Where’s Aaron: YEAR 2 - Science - Explain

The class is taking turns hosting ‘Aaron’ the class mascot, taking him on adventures. It is Little J’s turn, so Little J, Nanna, Big Cuz, and Old Dog take Aaron on Country to look for mica rock, and along the way they photograph the expedition. Distracted by the events of the day, Little J loses Aaron and the family enrols the help of Uncle Mick, a Search and Rescue officer, to return him.

Explain - Use a range of methods to sort information, including drawings and provided tables and through discussion, compare observations with predictions


After viewing Little J & Big Cuz, Episode 8 ‘Where’s Aaron?’, engage students with the following activities to support their investigation of minerals such as mica and ochre and their observable properties and uses.

Little J finds mica rock on country. Explain that some of the other names for mica include ‘cats gold’ and ‘glimmer’. Discuss with students why Little J is interested in mica, and what is special about it. Revisit the facts about mica:

Mica rock particles glitter in the sun. Mica appears to be made from thin sheets (sediments) set together to form a solid ‘igneous’ (volcanic) or metamorphic rock. Under a microscope, these sheets look like (polygonal and hexagonal) crystals.  Mica is also form in combination with Fluorite, Muscovite (potassium mica), Lepidolite, Phlogopite (magnesium mica), and vermiculite (hydrated mica).
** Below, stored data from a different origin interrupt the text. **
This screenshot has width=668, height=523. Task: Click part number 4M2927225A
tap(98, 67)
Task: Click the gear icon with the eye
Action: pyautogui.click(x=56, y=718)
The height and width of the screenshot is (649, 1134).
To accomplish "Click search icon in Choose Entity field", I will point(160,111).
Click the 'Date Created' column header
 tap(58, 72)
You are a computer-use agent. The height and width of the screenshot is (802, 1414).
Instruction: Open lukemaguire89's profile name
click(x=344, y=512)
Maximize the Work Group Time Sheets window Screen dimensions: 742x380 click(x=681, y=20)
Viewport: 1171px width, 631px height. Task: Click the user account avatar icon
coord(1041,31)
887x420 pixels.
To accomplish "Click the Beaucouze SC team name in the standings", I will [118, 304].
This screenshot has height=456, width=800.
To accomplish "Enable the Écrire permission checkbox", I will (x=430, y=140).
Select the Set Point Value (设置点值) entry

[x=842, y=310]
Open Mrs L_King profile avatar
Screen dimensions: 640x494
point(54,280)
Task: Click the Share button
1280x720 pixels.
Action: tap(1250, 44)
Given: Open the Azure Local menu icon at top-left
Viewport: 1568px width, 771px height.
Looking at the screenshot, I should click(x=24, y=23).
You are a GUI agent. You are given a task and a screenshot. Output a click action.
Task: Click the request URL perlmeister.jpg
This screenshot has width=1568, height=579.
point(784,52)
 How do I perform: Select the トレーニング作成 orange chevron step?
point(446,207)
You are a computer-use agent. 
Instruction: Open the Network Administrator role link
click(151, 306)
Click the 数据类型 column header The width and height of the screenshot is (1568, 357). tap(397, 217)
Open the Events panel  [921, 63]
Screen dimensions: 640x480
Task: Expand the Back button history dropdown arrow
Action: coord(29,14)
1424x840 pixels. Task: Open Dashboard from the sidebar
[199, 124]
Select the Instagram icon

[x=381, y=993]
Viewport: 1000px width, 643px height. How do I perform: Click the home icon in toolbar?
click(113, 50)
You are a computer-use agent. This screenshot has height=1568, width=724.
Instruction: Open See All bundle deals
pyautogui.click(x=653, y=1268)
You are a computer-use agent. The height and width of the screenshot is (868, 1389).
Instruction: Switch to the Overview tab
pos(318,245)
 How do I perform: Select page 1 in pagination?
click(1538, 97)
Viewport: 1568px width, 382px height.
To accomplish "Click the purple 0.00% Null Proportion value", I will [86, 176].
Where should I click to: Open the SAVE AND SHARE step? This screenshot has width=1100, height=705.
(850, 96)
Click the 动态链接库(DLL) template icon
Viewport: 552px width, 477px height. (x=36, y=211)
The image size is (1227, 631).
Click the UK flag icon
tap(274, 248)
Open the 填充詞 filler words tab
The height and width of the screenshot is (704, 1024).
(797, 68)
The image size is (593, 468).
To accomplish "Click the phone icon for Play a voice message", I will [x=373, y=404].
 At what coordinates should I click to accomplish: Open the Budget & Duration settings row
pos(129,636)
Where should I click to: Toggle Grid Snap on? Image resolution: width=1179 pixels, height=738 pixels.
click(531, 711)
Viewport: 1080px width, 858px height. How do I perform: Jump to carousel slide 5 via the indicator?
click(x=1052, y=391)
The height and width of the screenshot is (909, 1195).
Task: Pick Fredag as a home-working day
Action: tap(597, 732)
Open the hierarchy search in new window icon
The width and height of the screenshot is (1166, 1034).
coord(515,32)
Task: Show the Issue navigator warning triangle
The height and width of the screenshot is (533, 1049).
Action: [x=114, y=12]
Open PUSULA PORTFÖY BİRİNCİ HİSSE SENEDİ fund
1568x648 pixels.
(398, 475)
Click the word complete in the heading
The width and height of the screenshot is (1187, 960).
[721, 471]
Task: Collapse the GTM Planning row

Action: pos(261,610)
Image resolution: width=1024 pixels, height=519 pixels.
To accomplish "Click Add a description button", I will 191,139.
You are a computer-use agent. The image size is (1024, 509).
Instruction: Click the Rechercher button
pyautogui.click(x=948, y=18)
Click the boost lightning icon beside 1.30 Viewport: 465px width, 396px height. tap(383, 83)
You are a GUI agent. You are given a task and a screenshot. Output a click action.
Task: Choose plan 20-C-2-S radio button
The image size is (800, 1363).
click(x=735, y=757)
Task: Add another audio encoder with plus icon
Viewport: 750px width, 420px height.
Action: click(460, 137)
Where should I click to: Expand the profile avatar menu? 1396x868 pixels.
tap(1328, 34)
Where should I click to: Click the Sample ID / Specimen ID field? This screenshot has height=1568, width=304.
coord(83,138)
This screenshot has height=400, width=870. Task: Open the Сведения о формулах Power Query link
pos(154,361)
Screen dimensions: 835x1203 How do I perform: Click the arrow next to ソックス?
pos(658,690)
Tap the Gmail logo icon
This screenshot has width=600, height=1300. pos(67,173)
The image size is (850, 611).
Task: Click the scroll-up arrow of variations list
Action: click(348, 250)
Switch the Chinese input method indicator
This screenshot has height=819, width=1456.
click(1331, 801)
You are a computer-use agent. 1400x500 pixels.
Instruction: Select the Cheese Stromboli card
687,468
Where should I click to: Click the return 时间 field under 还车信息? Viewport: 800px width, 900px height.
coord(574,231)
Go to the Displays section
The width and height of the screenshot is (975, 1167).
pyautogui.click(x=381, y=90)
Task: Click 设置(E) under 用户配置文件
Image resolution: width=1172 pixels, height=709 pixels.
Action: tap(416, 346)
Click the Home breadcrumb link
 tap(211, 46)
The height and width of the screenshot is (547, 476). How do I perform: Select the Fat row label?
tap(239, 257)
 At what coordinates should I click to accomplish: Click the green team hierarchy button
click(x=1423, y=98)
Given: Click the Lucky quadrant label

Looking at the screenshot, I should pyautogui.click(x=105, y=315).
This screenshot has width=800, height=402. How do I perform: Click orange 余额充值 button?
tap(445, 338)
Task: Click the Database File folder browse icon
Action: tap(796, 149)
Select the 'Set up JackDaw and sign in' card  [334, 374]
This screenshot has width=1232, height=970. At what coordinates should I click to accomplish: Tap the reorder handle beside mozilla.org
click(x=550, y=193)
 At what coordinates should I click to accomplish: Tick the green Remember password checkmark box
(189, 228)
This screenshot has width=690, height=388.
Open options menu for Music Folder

Two rocks never look the same in shape. Mica, Mining Link

Suggested teacher resources:

Provide students with samples of gneiss and granite which contains mica. Have students use the magnifying glass to hunt for mica ‘glints’ or sparkles. 

“Mica is shiny and flakes easily into small, flat pieces that catch the light when they are embedded into other types of rocks. One way that these shiny little flakes get into other rocks is when they are washed into oceans and the sea bed by rivers and floods, and settle, with other particles, in the sediment at the bottom. This is how some sedimentary rocks are formed.” Mica, Mining Link

“In central Australia, Aboriginal peoples operated mines where they extracted red and white ochre for making paint that was used for rock art, body paint and in ceremonies.  Ochre is essentially iron oxide. The most highly prized white ochre is a type of white ochre that shimmers. When painted on the body, and seen in a firelight, it seems to glow. This is because this type of ochre has tiny pieces of mica in it, like glitter. The iridescent (shimmering) ochre was mainly found at Parachilna in South Australia. Because of this scarcity, Aboriginal peoples came from as far away as Cloncurry, Queensland, to trade for this special ochre. The distance between Parachilna and Cloncurry is over 1300 km.” Mining by Aborigines – Australia's first miners,

Examples of other traded commodities:

Mica experiment

1. Gather the following items for the experiment:

  • a small amount of vermiculite, obtainable from a garden centre. Use vermiculite under controlled conditions observing the safety instructions. vermiculite can be found in garden centres and is a common additive to seed raising soils. Keep the sample damp to prevent dust inhalation; provide masks or gloves as needed.
  • 5 small clear glass jars
  • water, approximately enough to fill one of the jars
  • milk
  • a torch
  • 1 tsp vinegar
  • 1 tsp oil
  • 1 drop of food colouring

2. Fill all the jars ¾ full of water.

3. Add one tablespoon of damp vermiculite to each jar.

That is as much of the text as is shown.